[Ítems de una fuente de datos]
....
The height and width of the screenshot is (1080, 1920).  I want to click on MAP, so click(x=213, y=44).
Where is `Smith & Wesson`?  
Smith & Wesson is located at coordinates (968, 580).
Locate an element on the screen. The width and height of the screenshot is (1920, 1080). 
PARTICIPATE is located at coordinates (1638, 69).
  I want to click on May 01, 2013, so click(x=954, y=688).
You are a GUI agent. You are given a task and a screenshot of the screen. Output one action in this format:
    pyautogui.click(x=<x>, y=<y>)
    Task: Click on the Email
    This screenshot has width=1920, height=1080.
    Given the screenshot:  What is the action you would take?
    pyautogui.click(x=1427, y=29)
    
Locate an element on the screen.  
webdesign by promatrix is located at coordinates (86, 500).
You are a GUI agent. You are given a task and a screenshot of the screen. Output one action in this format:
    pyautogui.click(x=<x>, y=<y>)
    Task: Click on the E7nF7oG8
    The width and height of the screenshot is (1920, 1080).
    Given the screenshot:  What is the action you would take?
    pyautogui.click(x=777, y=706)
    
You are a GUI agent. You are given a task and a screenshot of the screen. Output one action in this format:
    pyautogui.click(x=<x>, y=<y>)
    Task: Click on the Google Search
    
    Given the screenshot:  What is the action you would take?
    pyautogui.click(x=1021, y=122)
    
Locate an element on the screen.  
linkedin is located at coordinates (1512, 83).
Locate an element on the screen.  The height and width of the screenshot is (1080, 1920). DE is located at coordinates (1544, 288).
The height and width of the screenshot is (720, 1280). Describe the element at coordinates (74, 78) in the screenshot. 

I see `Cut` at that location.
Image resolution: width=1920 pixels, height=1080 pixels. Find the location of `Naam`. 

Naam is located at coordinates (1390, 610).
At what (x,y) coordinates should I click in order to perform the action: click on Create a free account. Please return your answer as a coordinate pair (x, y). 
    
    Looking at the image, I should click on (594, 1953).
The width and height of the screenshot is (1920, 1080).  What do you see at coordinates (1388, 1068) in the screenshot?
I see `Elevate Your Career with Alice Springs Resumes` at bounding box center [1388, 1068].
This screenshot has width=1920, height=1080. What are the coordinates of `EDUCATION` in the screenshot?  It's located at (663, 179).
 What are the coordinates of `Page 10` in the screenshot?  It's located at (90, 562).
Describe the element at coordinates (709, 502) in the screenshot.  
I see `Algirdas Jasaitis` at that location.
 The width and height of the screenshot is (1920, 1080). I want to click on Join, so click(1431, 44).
....
- INSTRUCCIÓN ESCRITA
Por favor, reescribe todos los ítems de arriba sustituyendo "GUI agent" por "GUI assistant" y sin cambiar nada más.

- RESULTADO
The height and width of the screenshot is (1080, 1920).  I want to click on MAP, so click(x=213, y=44).
Where is `Smith & Wesson`?  
Smith & Wesson is located at coordinates (968, 580).
Locate an element on the screen. The width and height of the screenshot is (1920, 1080). 
PARTICIPATE is located at coordinates (1638, 69).
  I want to click on May 01, 2013, so click(x=954, y=688).
You are a GUI assistant. You are given a task and a screenshot of the screen. Output one action in this format:
    pyautogui.click(x=<x>, y=<y>)
    Task: Click on the Email
    This screenshot has width=1920, height=1080.
    Given the screenshot:  What is the action you would take?
    pyautogui.click(x=1427, y=29)
    
Locate an element on the screen.  
webdesign by promatrix is located at coordinates (86, 500).
You are a GUI assistant. You are given a task and a screenshot of the screen. Output one action in this format:
    pyautogui.click(x=<x>, y=<y>)
    Task: Click on the E7nF7oG8
    The width and height of the screenshot is (1920, 1080).
    Given the screenshot:  What is the action you would take?
    pyautogui.click(x=777, y=706)
    
You are a GUI assistant. You are given a task and a screenshot of the screen. Output one action in this format:
    pyautogui.click(x=<x>, y=<y>)
    Task: Click on the Google Search
    
    Given the screenshot:  What is the action you would take?
    pyautogui.click(x=1021, y=122)
    
Locate an element on the screen.  
linkedin is located at coordinates (1512, 83).
Locate an element on the screen.  The height and width of the screenshot is (1080, 1920). DE is located at coordinates (1544, 288).
The height and width of the screenshot is (720, 1280). Describe the element at coordinates (74, 78) in the screenshot. 

I see `Cut` at that location.
Image resolution: width=1920 pixels, height=1080 pixels. Find the location of `Naam`. 

Naam is located at coordinates (1390, 610).
At what (x,y) coordinates should I click in order to perform the action: click on Create a free account. Please return your answer as a coordinate pair (x, y). 
    
    Looking at the image, I should click on (594, 1953).
The width and height of the screenshot is (1920, 1080).  What do you see at coordinates (1388, 1068) in the screenshot?
I see `Elevate Your Career with Alice Springs Resumes` at bounding box center [1388, 1068].
This screenshot has width=1920, height=1080. What are the coordinates of `EDUCATION` in the screenshot?  It's located at (663, 179).
 What are the coordinates of `Page 10` in the screenshot?  It's located at (90, 562).
Describe the element at coordinates (709, 502) in the screenshot.  
I see `Algirdas Jasaitis` at that location.
 The width and height of the screenshot is (1920, 1080). I want to click on Join, so click(1431, 44).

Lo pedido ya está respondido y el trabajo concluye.